One idea: Use a loss function L (e.g. squared error) and report the estimate with lower loss! I.e. use the more complicated T2 iff L(T*, T2(Y)) < L(T*, T1(Y)).
Problem: T* is unknown, so we can't operationalize this process.
Ever used a hierarchical model to estimate a parameter and wondered if you’re actually doing better than a simpler baseline like maximum likelihood?
We present a method addressing this question!
Say you want to estimate an unknown parameter T* based on data Y. You have two potential estimates T1(Y) and T2(Y). T2 might be complicated (e.g. from a hierarchical model) and T1 is a more common baseline (e.g an MLE). When is it safe to abandon T1(Y) in favor of T2(Y)?
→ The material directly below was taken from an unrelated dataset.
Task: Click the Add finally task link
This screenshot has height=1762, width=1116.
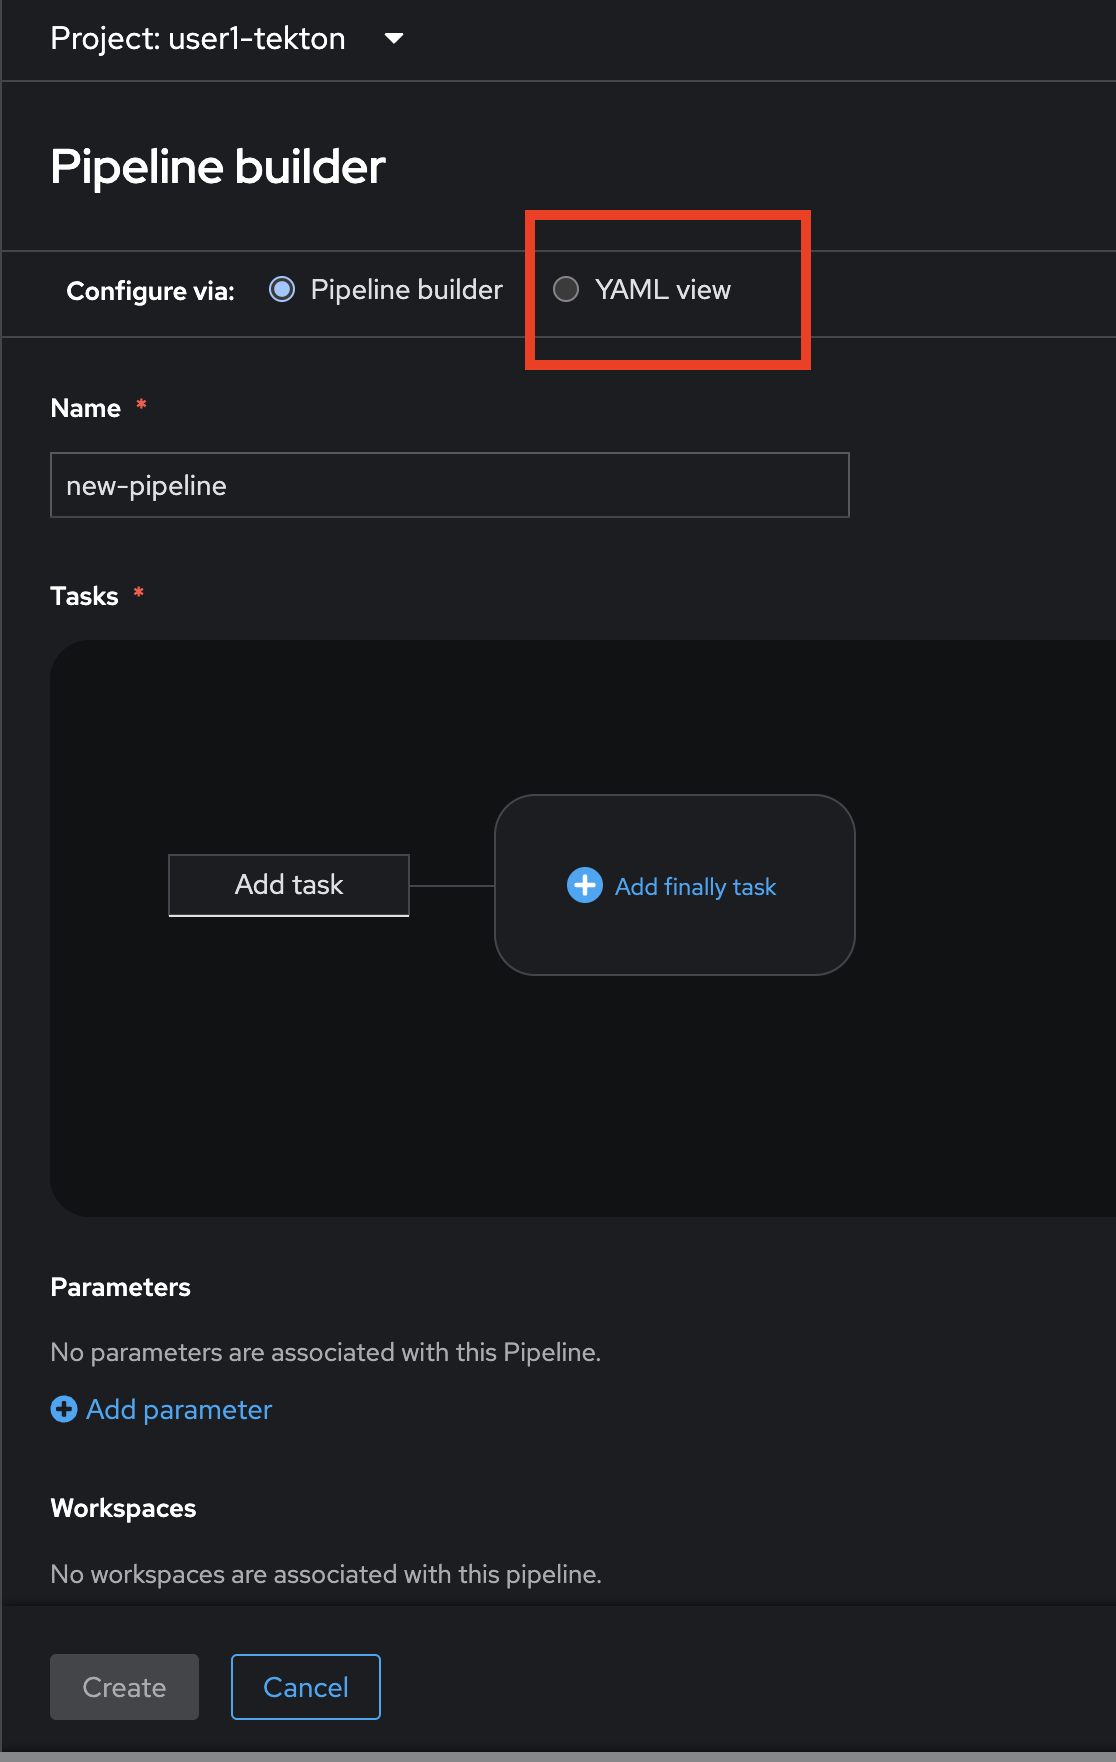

Enter the c-value! It quantifies how confident we are that T2(Y) achieves smaller loss than T1(Y). Informally, a high c-value reassures us that using the comparatively more complicated T2(Y) results in smaller loss than using T1(Y). (Thm 2.2).
We can even use the c-value to choose between T1 and T2: if the c-value exceeds a confidence level alpha, use T2. We show that we rarely incur higher loss as a result of the data-based selection than if we had just stuck with the default T1 (Thm 2.3).
To compute c-values, we construct lower bounds on the difference in loss L(T*, T1(Y)) - L(T*, T2(Y)) that hold uniformly w/ prob alpha. We demonstrate our construction w/ many examples including empirical Bayes shrinkage, Gaussian processes, & logistic regression.
We show c-values are useful for evaluating Bayesian estimates in a range of applications including hierarchical models of educational testing data at different schools, shrinkage estimates that utilize auxiliary datasets, and selecting between different GP kernels.
You might wonder: wait, what about RISK, i.e. the loss averaged over all possible realizable datasets? Well it turns out we can construct T1 and T2 where (A) T2 has smaller risk than T1 but (B) T2 incurs larger loss than T1 on *the majority of datasets*
Basically, loss averaged over all possible but unrealized datasets may not be close to loss incurred on the single observed dataset. c-values try to answer a different question: which estimator works better on *my observed dataset*.
Finally, constructing the uniform bounds on L(T*, T1(Y)) - L(T*, T2(Y)) is challenging & sometimes we need approximations. Fortunately,
@jhhhuggins
helped guide us towards some non-asymptotic bounds for Gaussian models (Thm 4.1), and an extension to logistic regression (Sec 5.2)!